Reproduce the records verbatim, starting at the line containing "How do I perform: Click the Computer" and ending at the line containing "Action: 338,227", and output only those lines.

## SUPPLIED DATA

· · · · · · ·

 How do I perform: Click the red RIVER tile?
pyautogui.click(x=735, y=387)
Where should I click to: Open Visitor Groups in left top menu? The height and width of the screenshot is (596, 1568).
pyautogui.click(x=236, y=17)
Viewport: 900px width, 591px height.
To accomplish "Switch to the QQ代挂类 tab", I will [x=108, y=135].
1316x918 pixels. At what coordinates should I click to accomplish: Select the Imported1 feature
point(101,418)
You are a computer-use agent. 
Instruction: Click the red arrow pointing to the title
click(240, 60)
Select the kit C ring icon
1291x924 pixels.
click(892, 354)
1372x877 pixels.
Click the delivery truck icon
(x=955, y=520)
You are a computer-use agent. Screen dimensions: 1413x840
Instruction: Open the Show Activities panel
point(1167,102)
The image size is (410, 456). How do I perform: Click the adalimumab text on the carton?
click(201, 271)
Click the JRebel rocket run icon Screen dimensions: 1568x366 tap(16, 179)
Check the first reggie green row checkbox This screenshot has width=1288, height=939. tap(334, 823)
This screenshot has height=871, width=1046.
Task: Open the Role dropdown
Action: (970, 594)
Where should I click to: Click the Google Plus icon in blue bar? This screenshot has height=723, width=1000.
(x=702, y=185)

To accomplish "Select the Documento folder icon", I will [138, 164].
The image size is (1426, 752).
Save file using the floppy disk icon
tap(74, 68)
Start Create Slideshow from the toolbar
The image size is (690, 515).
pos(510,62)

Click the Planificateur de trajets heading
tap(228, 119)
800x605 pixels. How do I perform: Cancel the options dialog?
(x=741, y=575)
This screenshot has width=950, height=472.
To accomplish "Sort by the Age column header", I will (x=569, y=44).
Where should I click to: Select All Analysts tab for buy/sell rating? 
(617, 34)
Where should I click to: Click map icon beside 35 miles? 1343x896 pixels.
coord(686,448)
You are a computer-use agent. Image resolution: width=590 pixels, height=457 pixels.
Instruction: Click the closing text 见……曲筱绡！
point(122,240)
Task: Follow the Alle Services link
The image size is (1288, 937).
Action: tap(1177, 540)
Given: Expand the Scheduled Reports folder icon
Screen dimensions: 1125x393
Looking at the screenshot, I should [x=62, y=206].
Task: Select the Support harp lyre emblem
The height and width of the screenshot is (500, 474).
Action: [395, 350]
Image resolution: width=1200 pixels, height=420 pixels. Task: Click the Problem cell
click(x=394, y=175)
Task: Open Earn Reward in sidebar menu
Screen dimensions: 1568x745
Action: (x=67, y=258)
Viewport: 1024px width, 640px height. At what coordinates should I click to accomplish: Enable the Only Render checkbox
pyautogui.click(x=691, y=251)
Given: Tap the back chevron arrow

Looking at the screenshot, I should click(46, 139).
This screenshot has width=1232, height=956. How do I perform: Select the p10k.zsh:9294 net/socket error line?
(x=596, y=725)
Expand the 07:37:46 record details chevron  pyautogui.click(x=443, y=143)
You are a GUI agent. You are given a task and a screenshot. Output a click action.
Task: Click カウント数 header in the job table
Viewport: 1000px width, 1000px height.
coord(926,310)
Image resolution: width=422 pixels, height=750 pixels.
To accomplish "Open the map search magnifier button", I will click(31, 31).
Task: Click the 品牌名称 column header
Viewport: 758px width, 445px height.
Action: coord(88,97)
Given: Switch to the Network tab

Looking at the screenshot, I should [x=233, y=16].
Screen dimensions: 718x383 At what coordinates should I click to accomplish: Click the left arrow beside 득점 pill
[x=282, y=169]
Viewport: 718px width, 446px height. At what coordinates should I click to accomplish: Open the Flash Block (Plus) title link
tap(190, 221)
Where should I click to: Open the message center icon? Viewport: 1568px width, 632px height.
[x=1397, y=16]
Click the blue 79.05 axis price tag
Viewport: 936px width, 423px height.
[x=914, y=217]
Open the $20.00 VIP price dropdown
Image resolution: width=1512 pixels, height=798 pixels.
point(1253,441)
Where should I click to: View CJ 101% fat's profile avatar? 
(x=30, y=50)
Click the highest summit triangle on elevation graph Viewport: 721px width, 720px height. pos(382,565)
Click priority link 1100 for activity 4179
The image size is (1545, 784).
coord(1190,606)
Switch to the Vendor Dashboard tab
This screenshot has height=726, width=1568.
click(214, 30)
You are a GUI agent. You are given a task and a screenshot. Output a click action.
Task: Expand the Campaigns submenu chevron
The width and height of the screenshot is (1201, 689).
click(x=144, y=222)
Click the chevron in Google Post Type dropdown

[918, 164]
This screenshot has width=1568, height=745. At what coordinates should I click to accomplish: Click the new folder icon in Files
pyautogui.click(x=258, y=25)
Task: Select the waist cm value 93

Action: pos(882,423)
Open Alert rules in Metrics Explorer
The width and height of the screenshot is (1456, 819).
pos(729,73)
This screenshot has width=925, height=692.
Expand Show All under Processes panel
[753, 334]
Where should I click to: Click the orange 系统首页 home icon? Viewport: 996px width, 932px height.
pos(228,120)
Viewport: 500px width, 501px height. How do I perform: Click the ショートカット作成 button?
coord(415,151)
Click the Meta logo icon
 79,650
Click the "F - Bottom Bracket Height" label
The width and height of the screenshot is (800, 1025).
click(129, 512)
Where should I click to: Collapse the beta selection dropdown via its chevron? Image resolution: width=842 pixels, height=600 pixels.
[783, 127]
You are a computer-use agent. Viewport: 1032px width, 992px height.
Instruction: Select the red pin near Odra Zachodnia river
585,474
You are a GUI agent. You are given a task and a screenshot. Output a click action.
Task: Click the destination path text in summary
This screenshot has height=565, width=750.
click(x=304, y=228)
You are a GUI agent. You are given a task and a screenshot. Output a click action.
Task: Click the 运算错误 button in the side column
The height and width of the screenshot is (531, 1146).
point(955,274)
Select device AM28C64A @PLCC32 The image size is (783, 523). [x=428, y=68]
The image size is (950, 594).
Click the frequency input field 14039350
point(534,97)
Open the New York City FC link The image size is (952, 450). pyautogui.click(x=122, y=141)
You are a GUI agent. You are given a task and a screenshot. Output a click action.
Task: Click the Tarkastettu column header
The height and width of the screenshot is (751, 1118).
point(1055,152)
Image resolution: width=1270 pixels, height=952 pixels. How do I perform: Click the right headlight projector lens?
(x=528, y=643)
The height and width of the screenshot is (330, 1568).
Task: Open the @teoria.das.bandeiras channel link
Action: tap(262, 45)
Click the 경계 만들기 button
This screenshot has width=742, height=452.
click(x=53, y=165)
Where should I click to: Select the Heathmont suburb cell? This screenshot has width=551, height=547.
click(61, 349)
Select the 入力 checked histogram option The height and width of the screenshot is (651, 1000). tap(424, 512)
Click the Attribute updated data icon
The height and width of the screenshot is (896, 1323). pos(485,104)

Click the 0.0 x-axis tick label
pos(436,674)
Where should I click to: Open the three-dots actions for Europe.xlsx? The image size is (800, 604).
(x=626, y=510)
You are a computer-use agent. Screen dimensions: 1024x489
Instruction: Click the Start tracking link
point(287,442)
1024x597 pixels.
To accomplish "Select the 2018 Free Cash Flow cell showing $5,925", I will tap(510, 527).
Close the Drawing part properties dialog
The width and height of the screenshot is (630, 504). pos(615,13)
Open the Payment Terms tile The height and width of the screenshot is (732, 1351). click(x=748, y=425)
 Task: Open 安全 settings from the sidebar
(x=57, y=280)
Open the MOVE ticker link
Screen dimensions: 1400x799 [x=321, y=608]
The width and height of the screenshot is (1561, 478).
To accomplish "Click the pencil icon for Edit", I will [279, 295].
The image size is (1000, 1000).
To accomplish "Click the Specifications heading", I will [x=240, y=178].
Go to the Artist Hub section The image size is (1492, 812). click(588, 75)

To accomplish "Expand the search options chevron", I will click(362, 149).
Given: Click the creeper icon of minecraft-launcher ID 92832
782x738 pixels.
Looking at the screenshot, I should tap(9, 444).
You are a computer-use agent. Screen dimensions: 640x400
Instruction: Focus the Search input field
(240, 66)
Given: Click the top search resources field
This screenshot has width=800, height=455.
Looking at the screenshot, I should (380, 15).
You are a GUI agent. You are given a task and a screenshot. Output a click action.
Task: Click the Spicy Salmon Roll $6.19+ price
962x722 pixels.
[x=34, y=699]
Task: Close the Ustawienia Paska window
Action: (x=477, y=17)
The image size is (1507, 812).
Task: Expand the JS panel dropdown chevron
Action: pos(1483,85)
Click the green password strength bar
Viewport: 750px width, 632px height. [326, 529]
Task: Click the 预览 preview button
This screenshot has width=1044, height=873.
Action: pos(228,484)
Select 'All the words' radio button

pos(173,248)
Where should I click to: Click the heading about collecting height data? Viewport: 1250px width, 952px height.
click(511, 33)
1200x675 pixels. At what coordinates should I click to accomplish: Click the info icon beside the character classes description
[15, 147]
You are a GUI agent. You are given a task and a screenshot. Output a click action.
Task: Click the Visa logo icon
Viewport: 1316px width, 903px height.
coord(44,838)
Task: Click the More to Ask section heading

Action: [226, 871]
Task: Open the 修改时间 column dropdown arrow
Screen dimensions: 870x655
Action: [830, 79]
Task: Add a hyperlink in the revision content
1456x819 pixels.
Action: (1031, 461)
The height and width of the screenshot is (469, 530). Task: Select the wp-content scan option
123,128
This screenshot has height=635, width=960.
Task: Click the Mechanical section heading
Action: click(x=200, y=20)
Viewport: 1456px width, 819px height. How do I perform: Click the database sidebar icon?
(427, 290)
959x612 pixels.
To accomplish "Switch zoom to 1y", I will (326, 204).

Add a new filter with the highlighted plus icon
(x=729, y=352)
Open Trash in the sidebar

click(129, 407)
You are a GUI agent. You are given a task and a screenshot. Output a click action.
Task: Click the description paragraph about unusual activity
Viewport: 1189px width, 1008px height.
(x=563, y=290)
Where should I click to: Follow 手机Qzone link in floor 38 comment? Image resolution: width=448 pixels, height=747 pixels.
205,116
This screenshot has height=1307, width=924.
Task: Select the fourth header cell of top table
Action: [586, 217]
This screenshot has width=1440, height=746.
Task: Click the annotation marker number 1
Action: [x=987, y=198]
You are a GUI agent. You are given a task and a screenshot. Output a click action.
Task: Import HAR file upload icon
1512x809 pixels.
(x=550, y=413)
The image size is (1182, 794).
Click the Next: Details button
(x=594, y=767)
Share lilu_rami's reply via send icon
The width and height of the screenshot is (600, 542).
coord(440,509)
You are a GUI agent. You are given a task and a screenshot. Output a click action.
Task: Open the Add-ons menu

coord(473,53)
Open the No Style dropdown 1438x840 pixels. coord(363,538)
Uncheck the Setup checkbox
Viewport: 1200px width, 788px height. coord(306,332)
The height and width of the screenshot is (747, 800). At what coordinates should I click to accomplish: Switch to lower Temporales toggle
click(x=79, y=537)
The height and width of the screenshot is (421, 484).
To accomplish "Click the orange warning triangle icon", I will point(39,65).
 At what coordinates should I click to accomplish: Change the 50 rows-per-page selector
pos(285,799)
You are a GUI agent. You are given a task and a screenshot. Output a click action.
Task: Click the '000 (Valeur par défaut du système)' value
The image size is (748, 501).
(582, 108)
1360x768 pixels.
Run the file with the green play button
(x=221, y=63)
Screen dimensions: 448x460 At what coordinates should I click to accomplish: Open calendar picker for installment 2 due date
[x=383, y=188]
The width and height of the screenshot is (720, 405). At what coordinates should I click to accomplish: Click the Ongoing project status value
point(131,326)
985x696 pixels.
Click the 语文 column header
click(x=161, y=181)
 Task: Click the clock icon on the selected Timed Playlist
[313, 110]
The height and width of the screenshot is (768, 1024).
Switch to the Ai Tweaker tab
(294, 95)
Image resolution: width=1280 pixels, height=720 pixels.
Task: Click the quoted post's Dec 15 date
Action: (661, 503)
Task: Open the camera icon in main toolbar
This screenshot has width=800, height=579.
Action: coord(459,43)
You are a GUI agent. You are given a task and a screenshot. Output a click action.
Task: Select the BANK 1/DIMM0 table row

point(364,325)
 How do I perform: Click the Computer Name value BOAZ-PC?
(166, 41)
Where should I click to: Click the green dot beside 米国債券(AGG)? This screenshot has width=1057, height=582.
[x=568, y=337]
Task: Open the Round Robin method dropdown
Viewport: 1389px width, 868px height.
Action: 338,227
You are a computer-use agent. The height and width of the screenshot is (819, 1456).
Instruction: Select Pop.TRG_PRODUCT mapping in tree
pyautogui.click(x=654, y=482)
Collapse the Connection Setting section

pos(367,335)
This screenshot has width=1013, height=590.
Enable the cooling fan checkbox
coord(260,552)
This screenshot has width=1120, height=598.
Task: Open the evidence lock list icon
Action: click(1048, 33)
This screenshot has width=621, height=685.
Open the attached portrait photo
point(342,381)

· · · · · · ·

## REPLY
 How do I perform: Click the Computer Name value BOAZ-PC?
(166, 41)
Where should I click to: Click the green dot beside 米国債券(AGG)? This screenshot has width=1057, height=582.
[x=568, y=337]
Task: Open the Round Robin method dropdown
Viewport: 1389px width, 868px height.
Action: 338,227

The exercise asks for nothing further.